Have you ever had the chance to use a crepe pan? I just tried one out because I got it for my birthday! Who knew you really needed a special pan?
Instead of making them in the morning, I had them at night for a little dessert after dinner! I didn’t have any berries, so I spread jam on the crepes and sprinkled powdered sugar on them. Very tasty! And actually this could be a breakfast crepe, too!
Frankly, I attempted to make crepes before but without any success. In fact, the last time I had crepes, I was 16 on the day my family moved back to Iowa. The hotel where we stayed that last night in Georgia was near a restaurant noted for great breakfast food! So the morning we headed to Iowa I ate wonderfully delicious berry and cream crepes!
To honor luscious morning crepes, check out “Oh, What a Beautiful Morning” sung by Ray Charles with The Count Basie Orchestra.
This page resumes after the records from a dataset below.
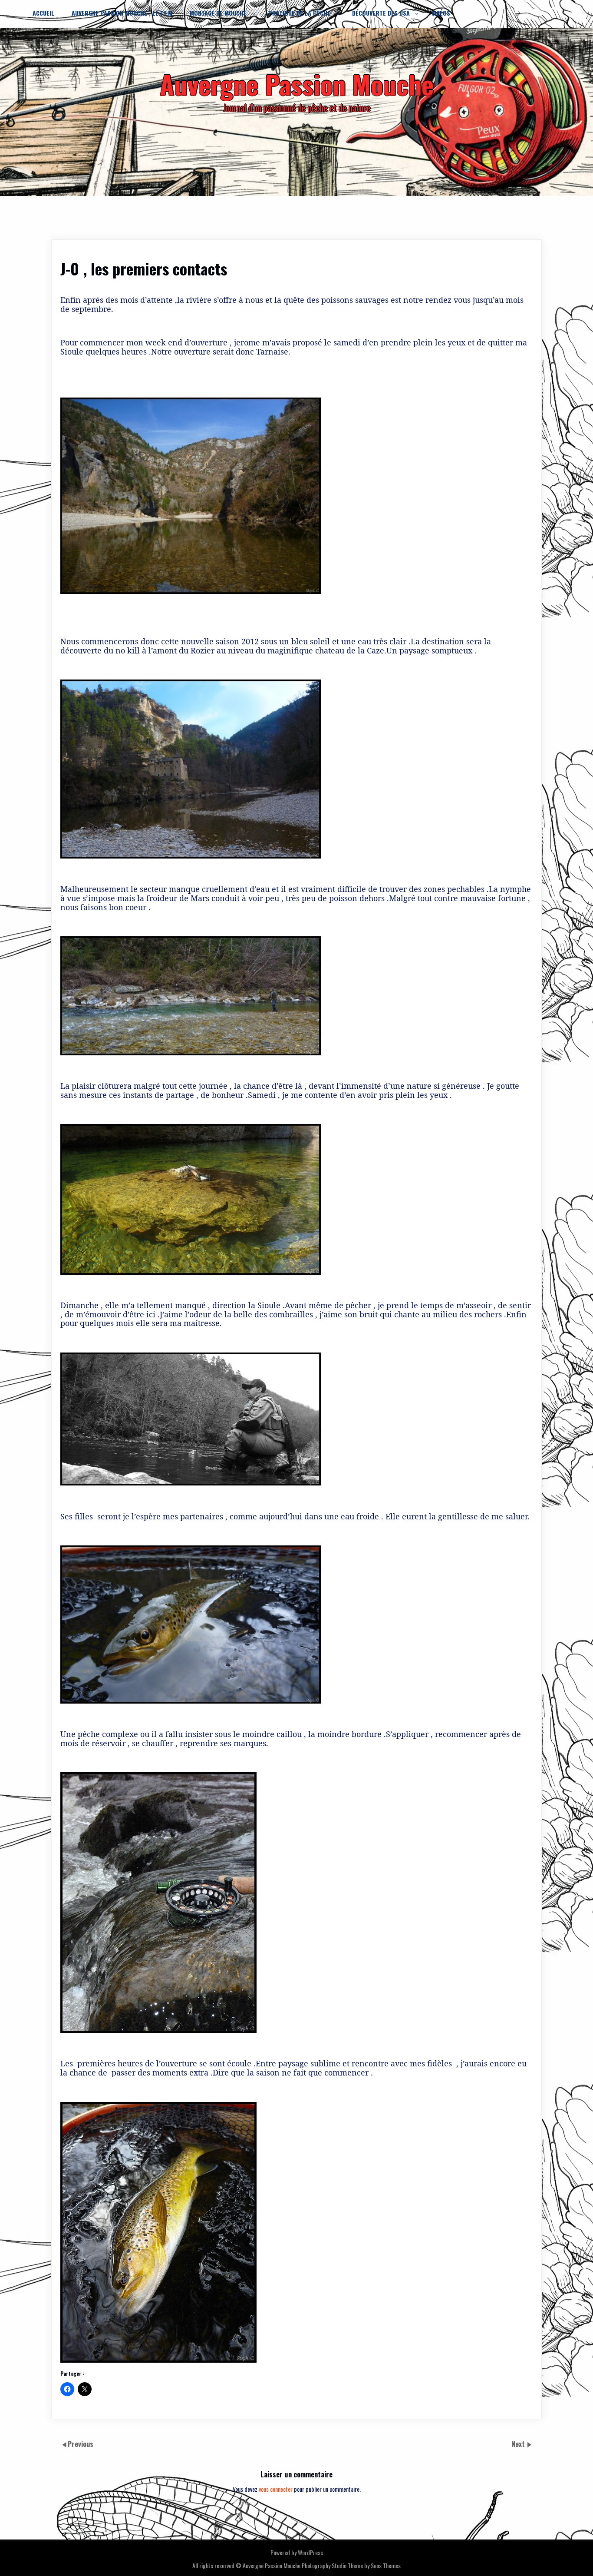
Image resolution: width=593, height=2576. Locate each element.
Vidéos (441, 12)
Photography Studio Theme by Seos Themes (351, 2565)
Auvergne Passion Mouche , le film (122, 12)
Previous (80, 2444)
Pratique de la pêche (299, 12)
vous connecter (276, 2488)
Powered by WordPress (296, 2552)
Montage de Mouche (218, 12)
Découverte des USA (381, 12)
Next (519, 2444)
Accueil (43, 12)
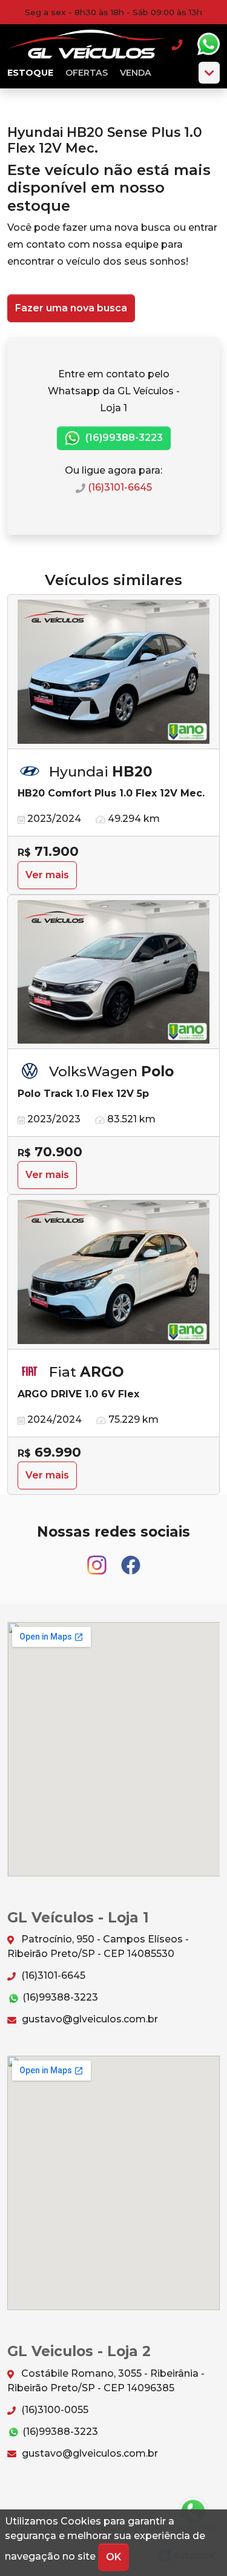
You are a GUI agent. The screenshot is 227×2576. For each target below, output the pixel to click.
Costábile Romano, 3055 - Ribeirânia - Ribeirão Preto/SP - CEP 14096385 (106, 2381)
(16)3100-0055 (53, 2409)
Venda (135, 72)
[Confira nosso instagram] (98, 1559)
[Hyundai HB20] (113, 672)
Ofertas (86, 72)
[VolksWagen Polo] (113, 972)
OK (113, 2557)
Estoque (30, 72)
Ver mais (47, 875)
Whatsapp (208, 44)
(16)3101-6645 (118, 487)
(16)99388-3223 (123, 437)
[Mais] (209, 73)
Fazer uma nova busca (71, 308)
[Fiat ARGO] (113, 1272)
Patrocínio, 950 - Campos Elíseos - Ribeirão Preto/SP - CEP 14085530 (98, 1946)
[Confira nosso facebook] (130, 1559)
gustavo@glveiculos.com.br (88, 2019)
I love this arrangement!
- 2 tablespoons cold water
- ½ cup milk
- 1 large egg
- 1 teaspoon vanilla
- ½ cup all-purpose flour
- 1 teaspoon sugar
- Dash nutmeg
- Dash salt
- 4 teaspoons melted butter
- Powdered sugar
- Combine water, milk, egg, and vanilla in a large bowl.
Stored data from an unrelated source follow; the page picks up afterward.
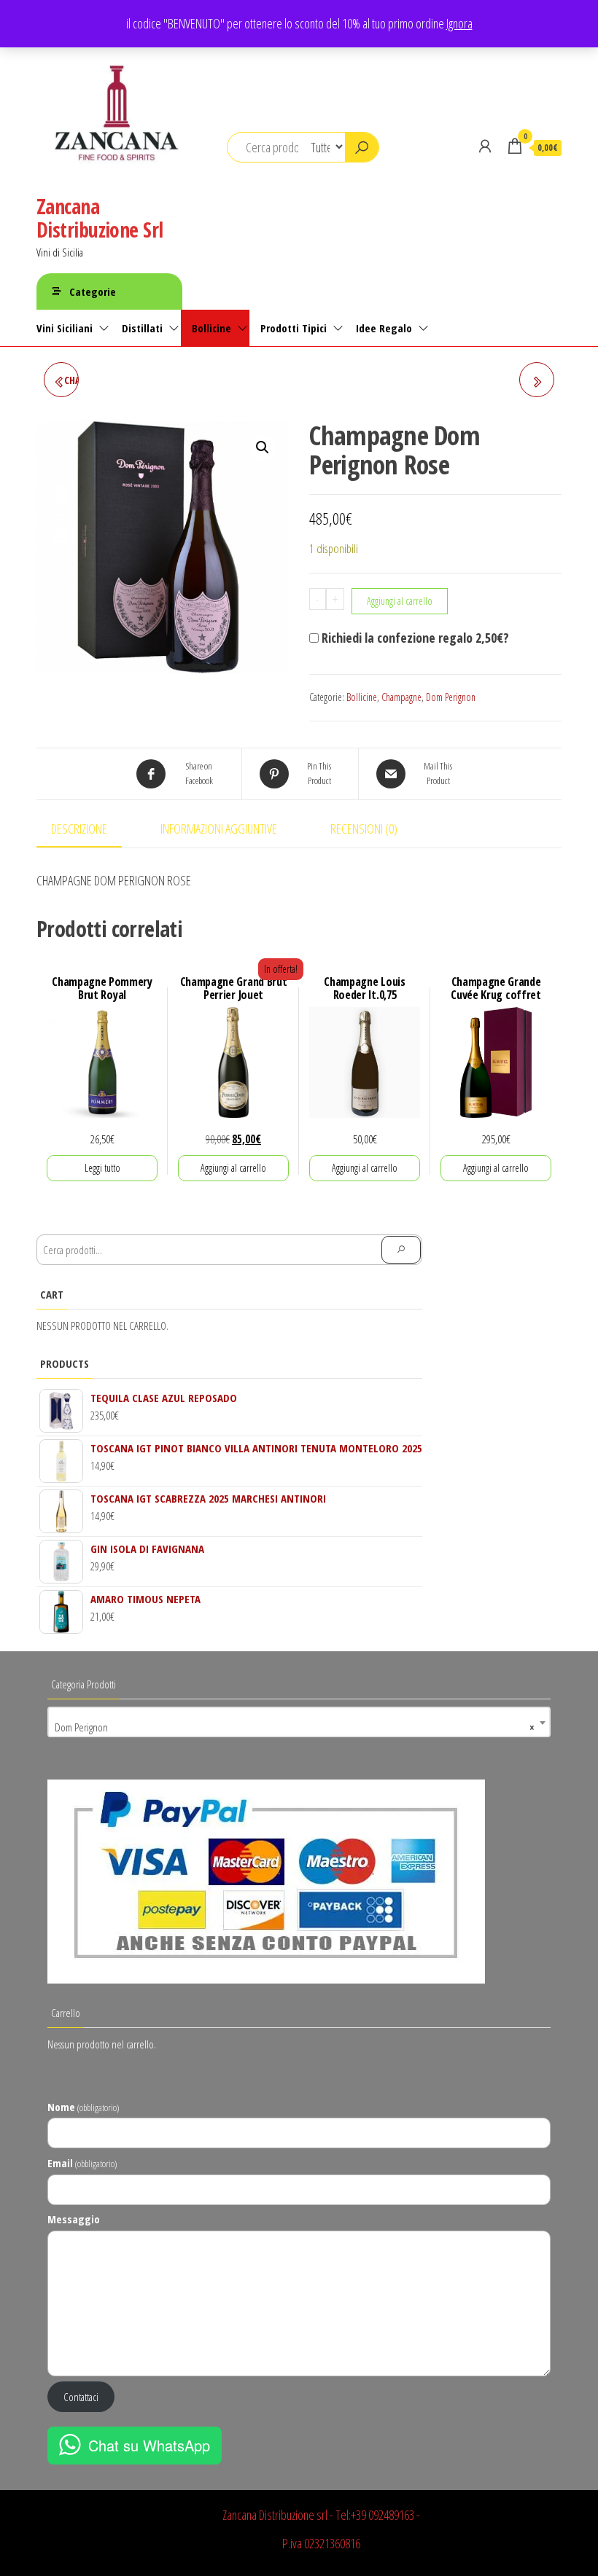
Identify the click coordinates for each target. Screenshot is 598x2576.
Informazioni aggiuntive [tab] (218, 828)
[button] (262, 447)
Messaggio (73, 2219)
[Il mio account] (484, 146)
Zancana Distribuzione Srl (99, 217)
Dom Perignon (450, 697)
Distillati (142, 328)
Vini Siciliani (64, 328)
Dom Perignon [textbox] (295, 1727)
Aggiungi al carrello (399, 601)
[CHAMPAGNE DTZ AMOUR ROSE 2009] (536, 379)
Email (82, 2163)
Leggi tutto (102, 1168)
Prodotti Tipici (293, 328)
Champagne (401, 697)
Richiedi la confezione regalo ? (414, 637)
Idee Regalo (384, 328)
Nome (83, 2106)
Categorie (92, 291)
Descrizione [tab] (79, 828)
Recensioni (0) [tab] (363, 828)
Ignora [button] (459, 23)
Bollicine (211, 328)
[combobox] (299, 1722)
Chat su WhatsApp (149, 2445)
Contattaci (80, 2396)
- With electric mixer, beat together.
- In a different bowl put the flour, sugar, nutmeg, and salt. Stir to mix.
- Sprinkle flour mixture a little at a time over the egg mixture while blending with electric mixer. Beat until smooth.
- Stir in melted butter.
- Heat up the crepe pan over medium heat.
- Pour enough batter to coat a crepe pan to the edges, about 3 tablespoons. Spread batter by turning the pan sideways and back and forth.
- Brown one side then turn the crepe over to brown the other side.
- Makes 4-5 crepes.
- Thinly spread jelly on half of a crepe, fold in half and in thirds as if a fan. Dust with powdered sugar.